GitHub Repository: quantum-kittens/platypus
Path: blob/main/notebooks/summer-school/2021/lec5.2.ipynb
³⁸⁵⁵ views

Kernel: Python 3

Introduction to the Quantum Approximate Optimization Algorithm and Applications

The second lecture by Johannes was on the Quantum Approximate Optimization Algorithm (QAOA) and its applications. After a recap of the previous lecture, this lecture introduces Variational Quantum Eigensolvers (VQE), and starts with variational quantum circuits, and how they can effectively be used concurrently with classical optimizer. The second part is on Quadratic Unconstrained Binary Optimization (QUBO), and starts with optimization problems involving quadratic objective functions with linear and quadratic constraints. Johanes introduces the MaxCut problem and shows how to reframe it as QUBO.

Johannes introduces QAOA by providing a brief history, and shows how to formulate it as a layered circuit in variational form. He explains cost layer and mixer layers, followed with an example for QAOA and visualizing the energy landscape to give better understanding for an optimization problem. The lecture covers adiabatic quantum computing concepts, followed by some recent results for QAOA such as use of Conditional Value-at-Risk to speed up the optimization process. There is an extensive set of references for those interested.

Other resources

Download the lecturer's notes here
Read Schuld, Maria, and Petruccione, Francesco on Supervised Learning with Quantum Computers
Read Moler, Cleve; Van Loan, Charles F. on Nineteen Dubious Ways to Compute the Exponential of a Matrix, Twenty-Five Years Later

FAQ

Please explain what is an approximation ratio? The approximation ratio is the ratio of the optimal value an algorithm achieves. So imagine that the true minimum of an optimization problem is 10 and an algorithm returns a solution with value 5, this would correspond to an approximation ratio of 0.5

How can we build an efficient Ansatz in the VQE ? This is an active area of research. This paper has an overview of common ansaetze: https://arxiv.org/pdf/2101.08448.pdf

Is there a particular technique to translate a problem into a corresponding Hamiltonian modelling it? Yes, so in one of the previous slides we derived how to turn a general quadratic optimization problem into a Hamiltonian

Why do we need to solve MaxCut problem? A1: Many QUBO type problems can be rephrased as MaxCut problems, so if we solve MaxCut faster/better, the corresponding problems also gain that advantage.

A2: MaxCut is NP complete. Therefore any other np complete (np hard) problem can be translated in terms of MaxCut via Karp reduction. So if you can solve MaxCut, then you can solve any other np complete problem.

For VQE, if the gates are noisy, can we guarantee that after we restart the quantum part with the data from classical part the systems state trajectory moves along the previous previous trajectory. At the end considering quantum stochastic diff equations, there might be many trajectories depending on the noise? Noise can indeed affect the minimization. This paper https://arxiv.org/pdf/1704.05018.pdf has various numerical results that discuss this. For instance, using lots of entanglers in the parameterized circuit can be a buffer against as long as the strength of the noise isn't too large.

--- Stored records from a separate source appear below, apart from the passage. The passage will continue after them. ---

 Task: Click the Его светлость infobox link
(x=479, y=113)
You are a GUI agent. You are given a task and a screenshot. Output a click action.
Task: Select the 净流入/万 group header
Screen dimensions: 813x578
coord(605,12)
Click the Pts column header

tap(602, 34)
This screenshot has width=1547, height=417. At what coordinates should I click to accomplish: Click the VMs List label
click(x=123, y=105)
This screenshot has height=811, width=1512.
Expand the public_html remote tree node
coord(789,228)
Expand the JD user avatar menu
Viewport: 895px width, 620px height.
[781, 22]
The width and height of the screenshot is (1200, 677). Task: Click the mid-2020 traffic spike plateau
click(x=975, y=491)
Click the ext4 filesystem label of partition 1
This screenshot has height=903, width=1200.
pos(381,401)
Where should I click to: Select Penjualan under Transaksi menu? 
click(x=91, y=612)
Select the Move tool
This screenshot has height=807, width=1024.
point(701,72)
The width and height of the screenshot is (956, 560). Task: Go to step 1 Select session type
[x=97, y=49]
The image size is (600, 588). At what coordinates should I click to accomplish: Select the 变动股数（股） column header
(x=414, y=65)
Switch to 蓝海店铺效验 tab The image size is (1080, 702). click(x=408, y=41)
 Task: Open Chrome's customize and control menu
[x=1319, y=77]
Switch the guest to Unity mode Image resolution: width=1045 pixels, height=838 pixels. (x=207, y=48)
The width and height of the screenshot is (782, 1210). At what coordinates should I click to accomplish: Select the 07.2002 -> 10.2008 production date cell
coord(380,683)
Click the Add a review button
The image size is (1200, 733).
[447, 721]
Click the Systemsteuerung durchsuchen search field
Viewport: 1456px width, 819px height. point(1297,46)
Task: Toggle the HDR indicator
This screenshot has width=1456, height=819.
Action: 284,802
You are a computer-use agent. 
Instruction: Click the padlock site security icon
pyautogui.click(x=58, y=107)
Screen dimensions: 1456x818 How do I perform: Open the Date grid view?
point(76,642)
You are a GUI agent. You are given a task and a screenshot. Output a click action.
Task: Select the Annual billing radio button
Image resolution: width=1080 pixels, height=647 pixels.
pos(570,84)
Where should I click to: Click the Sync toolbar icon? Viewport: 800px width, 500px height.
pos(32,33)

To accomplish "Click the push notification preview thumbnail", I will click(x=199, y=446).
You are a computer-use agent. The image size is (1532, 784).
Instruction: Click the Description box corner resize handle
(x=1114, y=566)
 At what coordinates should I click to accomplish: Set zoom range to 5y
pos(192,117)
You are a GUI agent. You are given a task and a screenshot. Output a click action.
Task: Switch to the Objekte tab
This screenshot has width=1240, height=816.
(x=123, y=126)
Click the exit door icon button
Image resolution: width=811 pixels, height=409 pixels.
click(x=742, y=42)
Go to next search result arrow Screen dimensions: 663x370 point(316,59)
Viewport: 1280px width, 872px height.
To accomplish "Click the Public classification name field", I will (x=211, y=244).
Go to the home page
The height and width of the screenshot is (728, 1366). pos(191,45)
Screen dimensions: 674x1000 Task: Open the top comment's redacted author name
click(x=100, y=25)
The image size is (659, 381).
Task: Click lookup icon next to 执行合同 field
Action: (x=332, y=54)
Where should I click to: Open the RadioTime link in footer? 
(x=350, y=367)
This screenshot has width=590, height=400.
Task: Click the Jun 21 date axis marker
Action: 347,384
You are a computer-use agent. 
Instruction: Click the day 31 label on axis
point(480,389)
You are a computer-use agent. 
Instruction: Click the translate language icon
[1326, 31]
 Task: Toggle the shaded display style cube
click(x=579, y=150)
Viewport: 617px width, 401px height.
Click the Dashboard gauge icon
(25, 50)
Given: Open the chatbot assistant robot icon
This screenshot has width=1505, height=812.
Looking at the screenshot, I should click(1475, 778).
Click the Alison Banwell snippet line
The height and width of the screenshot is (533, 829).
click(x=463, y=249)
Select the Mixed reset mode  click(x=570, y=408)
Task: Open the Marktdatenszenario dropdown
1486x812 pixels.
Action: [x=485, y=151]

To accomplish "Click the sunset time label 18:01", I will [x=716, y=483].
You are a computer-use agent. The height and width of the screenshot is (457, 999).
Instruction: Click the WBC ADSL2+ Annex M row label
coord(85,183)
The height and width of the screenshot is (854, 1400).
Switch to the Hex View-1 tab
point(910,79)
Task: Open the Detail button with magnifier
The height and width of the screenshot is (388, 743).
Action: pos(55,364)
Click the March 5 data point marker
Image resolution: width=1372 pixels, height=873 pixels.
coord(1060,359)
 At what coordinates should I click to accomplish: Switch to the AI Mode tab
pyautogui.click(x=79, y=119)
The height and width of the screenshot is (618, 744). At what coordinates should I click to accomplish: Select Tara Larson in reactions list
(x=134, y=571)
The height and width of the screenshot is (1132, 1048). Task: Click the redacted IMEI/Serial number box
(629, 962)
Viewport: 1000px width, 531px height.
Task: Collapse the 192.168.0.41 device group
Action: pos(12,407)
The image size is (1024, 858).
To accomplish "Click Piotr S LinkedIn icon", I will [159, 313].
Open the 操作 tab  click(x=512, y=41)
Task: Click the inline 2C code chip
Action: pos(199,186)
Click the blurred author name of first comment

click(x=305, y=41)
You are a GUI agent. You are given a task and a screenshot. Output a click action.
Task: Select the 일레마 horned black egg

Only parallelism or any other reasons/benefits to choose quantum variational? Reduce the error

Where will the barrier in the circuit be used? The barriers are only vor visualisation purposes

Is there a possibility in adiabatic computing that the Hamiltonian is time dependent, and there are noncommutative operators and the Dyson expansion comes into the play? If yes, how is the simulation modified? should we use suzuki-trotter method? This paper actually talks about using a quantum computer to assist in the simulation of time dependent hamiltonians. https://arxiv.org/pdf/2101.07677.pdf

What's the difference between VQE and QAOA? You will see during the lecture that QAOA can be regarded as a special case of VQE where we choose the variational circuit according to the problem that we are looking at. So in a sense, VQE is more general in that we can choose an arbitrary variational form.

Can we use quadratic programs for maximize problems? Yes QP's can be used both for maximisation and minimisation problems

Since we have a hybrid classical quantum model, does the classical optimizer use the derivative to find the minimum? If it does, how do we find the derivative of the "cost" function? This entirely depends on the classical optimizer used. Some optimisers work without gradients and some optimisers estimate gradients by evaluating the cost function at different points.

What is the Hamiltonian in your VQE example? The Hamiltonian depends on the optimization problem that we are looking at

Why do we need the mixer Hamiltonian? Where does it come from? Without the mixer Hamiltonian, we could not use multiple layers of QAOA, since every cost layer has the same effect. So by alternating the cost and mixer layers we enlarge the space of quantum states that we can generate with out circuit. In the next section, you will also see that there is a connection between QAOA and adiabatic quantum computing which explains why we choose the mixer Hamiltonian the way we do.

What features determine the number of mixed layers? In theory, the more layers, the better since we are able to generate a larger set of quantum states with more layers. However , with more layers of course noise becomes a problem and the optimization becomes harder since we have more parameters to optimise for.

Sorry, what is the purpose of the mixer hamiltonian? See the Q&A for a detailed answer but basically it perturbs our quantum state after applying the cost layer, allowing us to add more layers and explore a larger space of quantum states with our variational form.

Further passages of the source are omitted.